With regard to use in pregnancy, reproduction studies for lidocaine have been performed in both rats and rabbits. There is no evidence of harm to the fetus at subcutaneous doses up to 50 mg/kg lidocaine in the rat model. This dosage is more than 800-fold greater than the human dose on a body weight basis. There are no well- controlled studies in pregnant women.

In terms of use in nursing mothers, lidocaine is secreted in human milk. The clinical significance of this is unknown. Caution should be exercised when lidocaine preparations are administered to nursing women.

In the pediatric population, lidocaine safety and efficacy has been extrapolated from studies in older subjects and studies in pediatric patients using different formulations of lidocaine.

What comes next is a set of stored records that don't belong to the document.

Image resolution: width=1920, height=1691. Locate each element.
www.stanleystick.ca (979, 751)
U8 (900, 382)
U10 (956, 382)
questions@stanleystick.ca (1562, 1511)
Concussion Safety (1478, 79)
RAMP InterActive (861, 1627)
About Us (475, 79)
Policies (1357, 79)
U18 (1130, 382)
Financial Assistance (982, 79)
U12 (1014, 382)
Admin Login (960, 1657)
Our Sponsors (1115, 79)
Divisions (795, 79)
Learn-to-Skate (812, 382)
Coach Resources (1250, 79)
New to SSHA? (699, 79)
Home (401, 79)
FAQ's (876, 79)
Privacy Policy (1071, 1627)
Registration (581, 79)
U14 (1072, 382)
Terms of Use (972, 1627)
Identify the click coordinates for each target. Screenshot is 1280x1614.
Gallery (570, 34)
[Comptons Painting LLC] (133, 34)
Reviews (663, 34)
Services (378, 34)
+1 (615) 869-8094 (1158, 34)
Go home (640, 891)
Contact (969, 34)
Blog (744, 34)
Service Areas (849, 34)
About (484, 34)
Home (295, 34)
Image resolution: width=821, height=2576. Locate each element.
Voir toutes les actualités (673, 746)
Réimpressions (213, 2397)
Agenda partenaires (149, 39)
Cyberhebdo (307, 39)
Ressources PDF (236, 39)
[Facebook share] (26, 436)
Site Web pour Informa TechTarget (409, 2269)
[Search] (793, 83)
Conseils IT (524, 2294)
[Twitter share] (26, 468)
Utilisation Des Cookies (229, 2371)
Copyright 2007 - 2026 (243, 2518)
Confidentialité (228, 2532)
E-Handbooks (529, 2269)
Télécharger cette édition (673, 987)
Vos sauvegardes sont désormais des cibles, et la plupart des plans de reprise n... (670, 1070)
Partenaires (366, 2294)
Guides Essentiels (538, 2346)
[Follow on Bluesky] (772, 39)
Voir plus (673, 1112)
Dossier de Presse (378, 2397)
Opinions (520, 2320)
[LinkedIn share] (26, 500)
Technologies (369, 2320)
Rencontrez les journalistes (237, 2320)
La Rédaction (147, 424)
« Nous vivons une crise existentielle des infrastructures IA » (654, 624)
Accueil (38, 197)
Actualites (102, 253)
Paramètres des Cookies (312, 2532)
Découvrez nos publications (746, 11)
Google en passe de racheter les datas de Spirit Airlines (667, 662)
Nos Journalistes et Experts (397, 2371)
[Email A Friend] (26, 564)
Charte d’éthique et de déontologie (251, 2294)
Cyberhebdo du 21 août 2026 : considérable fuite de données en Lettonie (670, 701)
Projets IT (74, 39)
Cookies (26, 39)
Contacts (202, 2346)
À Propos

Prolonged use of a topical ocular anesthetic may produce permanent corneal opacification and ulceration due to delayed wound healing. Topical ocular application of lidocaine 3.5% gel is not expected to result in systemic exposure.

Conclusion

Akten gel, a preservative-free, pH neutral, 3.5% lidocaine-based anesthetic gel, appears to have significant benefits over standard topical ocular anesthetic agents. Its viscous solution allows for prolonged contact time and, therefore, may provide superior anesthesia relative to other topical solutions. Higher dose lidocaine may also protect from bacterial infections and could potentially reduce the risk of intraocular infections relative to other topical anesthetic agents.16–18 The hydroxypropylcellulose aids in preserving the corneal epithelium after topical anesthesia is applied, serving an added benefit in the aged population in whom most of the ophthalmic procedures are done. With the dramatic rise in intravitreal injections and other ophthalmology procedures comes a need for better topical anesthetic agents. It is believed Akten gel provides superior anesthesia, while minimizing side effects.